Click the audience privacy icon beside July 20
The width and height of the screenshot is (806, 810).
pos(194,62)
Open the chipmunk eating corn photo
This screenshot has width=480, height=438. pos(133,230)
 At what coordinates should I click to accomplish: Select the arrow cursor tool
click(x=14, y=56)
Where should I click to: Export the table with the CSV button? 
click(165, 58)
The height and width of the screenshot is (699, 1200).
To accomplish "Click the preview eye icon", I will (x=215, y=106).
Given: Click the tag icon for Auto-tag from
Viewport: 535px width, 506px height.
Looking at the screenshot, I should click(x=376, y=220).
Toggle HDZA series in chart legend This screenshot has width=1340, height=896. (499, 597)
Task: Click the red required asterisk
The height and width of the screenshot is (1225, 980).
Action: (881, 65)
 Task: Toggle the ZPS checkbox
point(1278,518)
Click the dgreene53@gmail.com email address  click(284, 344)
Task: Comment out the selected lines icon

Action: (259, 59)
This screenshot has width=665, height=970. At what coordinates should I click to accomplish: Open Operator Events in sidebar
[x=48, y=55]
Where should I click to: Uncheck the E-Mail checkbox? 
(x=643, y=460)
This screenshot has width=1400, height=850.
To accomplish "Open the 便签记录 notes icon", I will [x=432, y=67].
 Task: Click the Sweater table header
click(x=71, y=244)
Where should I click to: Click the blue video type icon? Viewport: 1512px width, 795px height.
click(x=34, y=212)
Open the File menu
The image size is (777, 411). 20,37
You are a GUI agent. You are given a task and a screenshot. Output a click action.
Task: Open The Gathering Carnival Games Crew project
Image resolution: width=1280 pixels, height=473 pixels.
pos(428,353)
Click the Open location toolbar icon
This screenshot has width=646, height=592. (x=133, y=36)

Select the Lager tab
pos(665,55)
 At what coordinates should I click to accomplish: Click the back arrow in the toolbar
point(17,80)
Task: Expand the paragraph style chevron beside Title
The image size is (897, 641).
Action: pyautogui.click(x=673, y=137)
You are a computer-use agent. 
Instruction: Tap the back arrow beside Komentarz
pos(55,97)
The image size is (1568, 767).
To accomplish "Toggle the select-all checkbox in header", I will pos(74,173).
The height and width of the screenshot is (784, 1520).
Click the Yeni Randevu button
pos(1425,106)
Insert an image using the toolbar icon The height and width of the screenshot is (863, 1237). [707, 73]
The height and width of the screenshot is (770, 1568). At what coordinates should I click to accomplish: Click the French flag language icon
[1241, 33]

● What you have to do:
Rewrite all the records above, swapping each "checkbox" for "tick box" and leaving everything else untouched.

● Exercise result:
Click the audience privacy icon beside July 20
The width and height of the screenshot is (806, 810).
pos(194,62)
Open the chipmunk eating corn photo
This screenshot has width=480, height=438. pos(133,230)
 At what coordinates should I click to accomplish: Select the arrow cursor tool
click(x=14, y=56)
Where should I click to: Export the table with the CSV button? 
click(165, 58)
The height and width of the screenshot is (699, 1200).
To accomplish "Click the preview eye icon", I will (x=215, y=106).
Given: Click the tag icon for Auto-tag from
Viewport: 535px width, 506px height.
Looking at the screenshot, I should click(x=376, y=220).
Toggle HDZA series in chart legend This screenshot has width=1340, height=896. (499, 597)
Task: Click the red required asterisk
The height and width of the screenshot is (1225, 980).
Action: (881, 65)
 Task: Toggle the ZPS tick box
point(1278,518)
Click the dgreene53@gmail.com email address  click(284, 344)
Task: Comment out the selected lines icon

Action: (259, 59)
This screenshot has width=665, height=970. At what coordinates should I click to accomplish: Open Operator Events in sidebar
[x=48, y=55]
Where should I click to: Uncheck the E-Mail tick box? 
(x=643, y=460)
This screenshot has width=1400, height=850.
To accomplish "Open the 便签记录 notes icon", I will [x=432, y=67].
 Task: Click the Sweater table header
click(x=71, y=244)
Where should I click to: Click the blue video type icon? Viewport: 1512px width, 795px height.
click(x=34, y=212)
Open the File menu
The image size is (777, 411). 20,37
You are a GUI agent. You are given a task and a screenshot. Output a click action.
Task: Open The Gathering Carnival Games Crew project
Image resolution: width=1280 pixels, height=473 pixels.
pos(428,353)
Click the Open location toolbar icon
This screenshot has width=646, height=592. (x=133, y=36)

Select the Lager tab
pos(665,55)
 At what coordinates should I click to accomplish: Click the back arrow in the toolbar
point(17,80)
Task: Expand the paragraph style chevron beside Title
The image size is (897, 641).
Action: pyautogui.click(x=673, y=137)
You are a computer-use agent. 
Instruction: Tap the back arrow beside Komentarz
pos(55,97)
The image size is (1568, 767).
To accomplish "Toggle the select-all tick box in header", I will pos(74,173).
The height and width of the screenshot is (784, 1520).
Click the Yeni Randevu button
pos(1425,106)
Insert an image using the toolbar icon The height and width of the screenshot is (863, 1237). [707, 73]
The height and width of the screenshot is (770, 1568). At what coordinates should I click to accomplish: Click the French flag language icon
[1241, 33]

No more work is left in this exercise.